We need a legitimate spy capacity. CSIS has nothing like the resources needed to infiltrate “other” cultures, either at home, or abroad. For too long our police forces and security agencies have been reflections of the mainstream - what used to be a vast white majority in this country, which is no longer so vast. This country rightly welcomes people of all races, creeds, and cultural backgrounds.  But our police and security agencies must be able to move discreetly within every culture, and right now they can’t. 

The time has come to start building the language capacity, and the cultural capacity, of CSIS, the RCMP, and other bulwarks of the security of all Canadians. A revamped CSIS needs vastly enhanced domestic and foreign capabilities if Canada is not going to continue to be a security sieve. 

Even if the government gets started now, this is going to take considerable time.
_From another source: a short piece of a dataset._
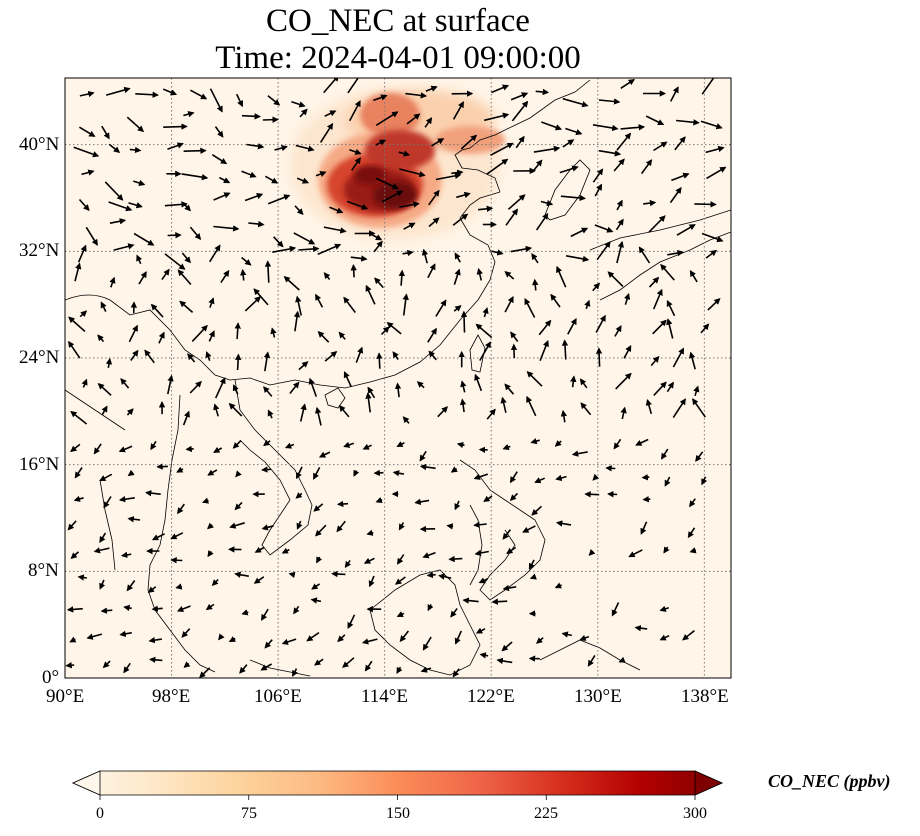 This screenshot has height=836, width=920. What do you see at coordinates (398, 58) in the screenshot?
I see `map-time-subtitle: Time: 2024-04-01 09:00:00` at bounding box center [398, 58].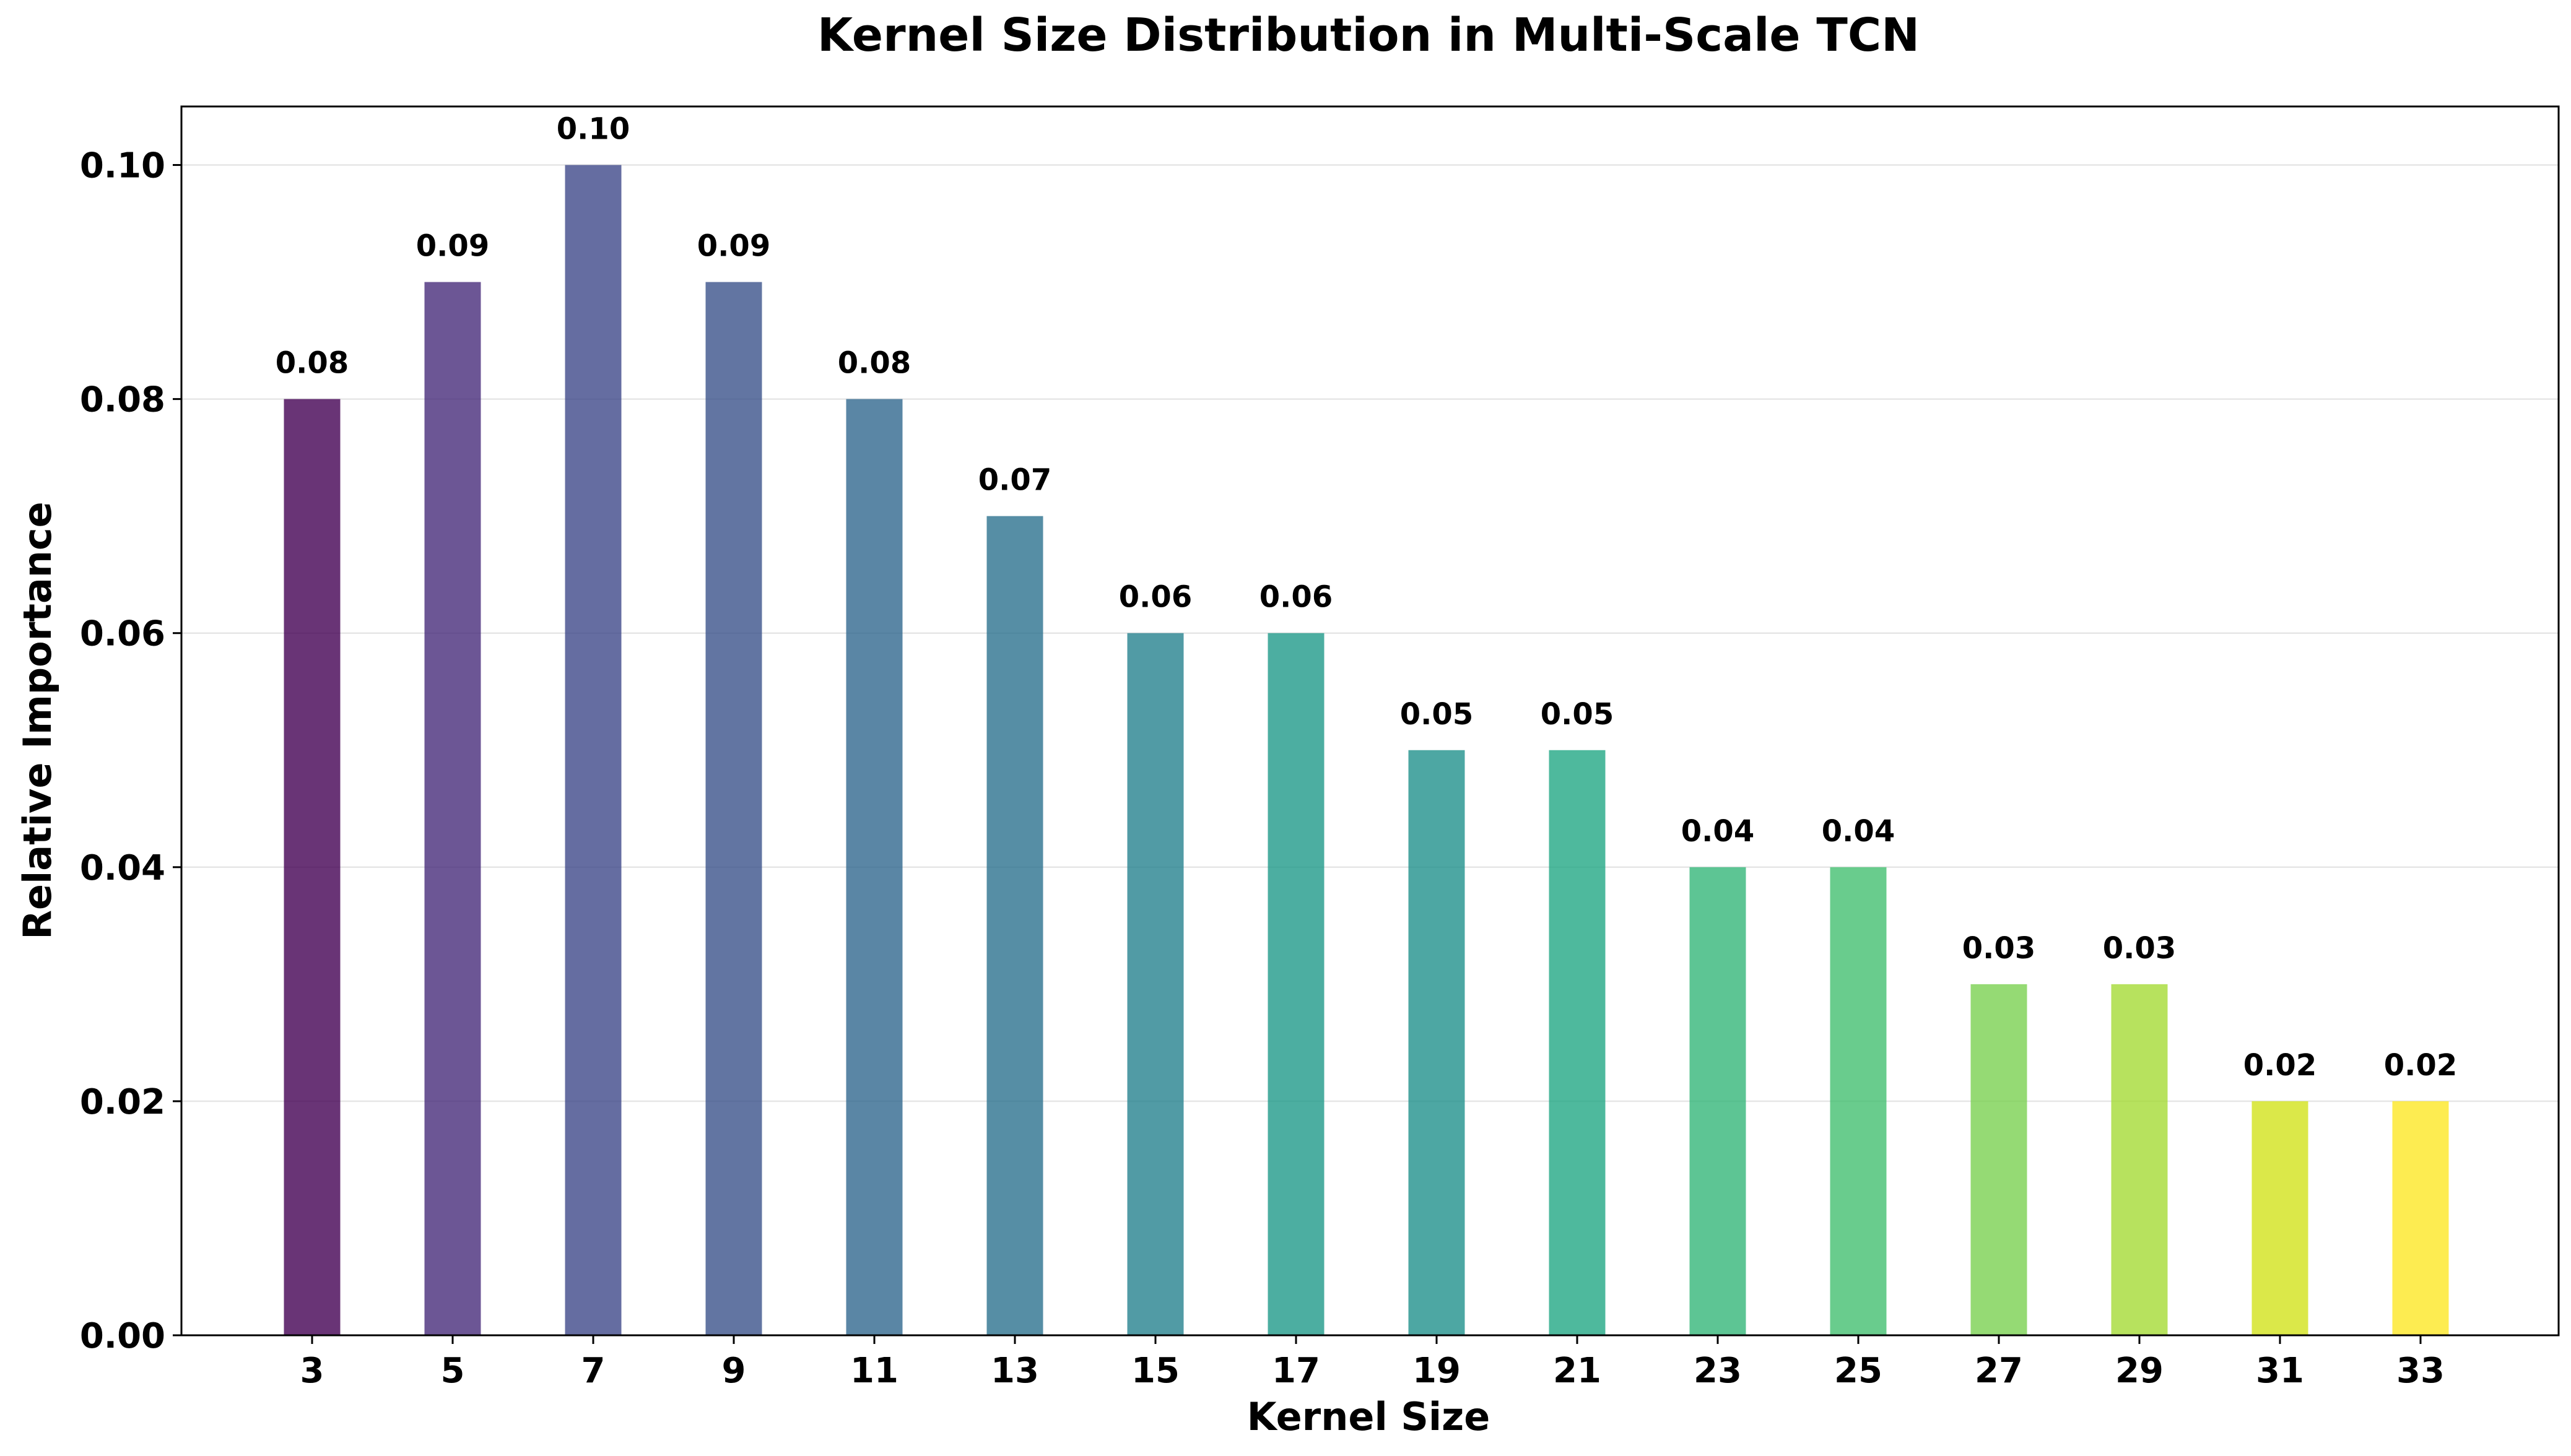 This screenshot has width=2571, height=1456. Describe the element at coordinates (38, 720) in the screenshot. I see `y-axis-label: Relative Importance` at that location.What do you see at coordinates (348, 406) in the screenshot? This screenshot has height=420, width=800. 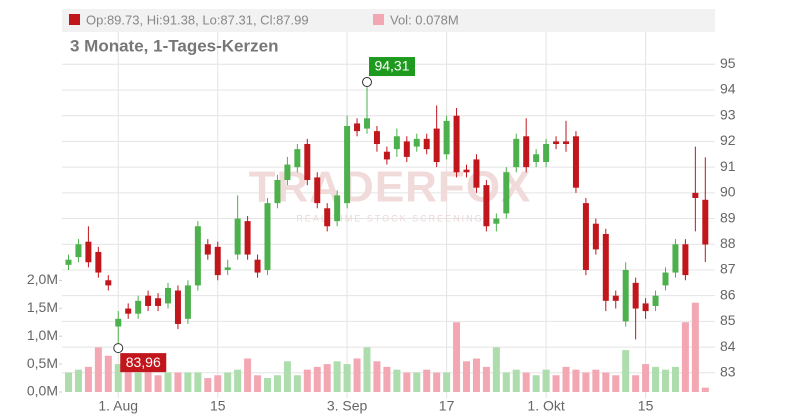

It will also cost real money. It takes at least a quarter of a million dollars a year to keep a trained agent overseas in countries where the cost of living is low, and a lot more where the cost of living is high. These aren’t big bucks in terms of the value of what the government has a mandate to protect - a country and its people - but they were apparently too big to muscle their way into the December budget. We Canadians are counting on luck, rather than intelligence, to solve a crisis. That is the way of the ostrich.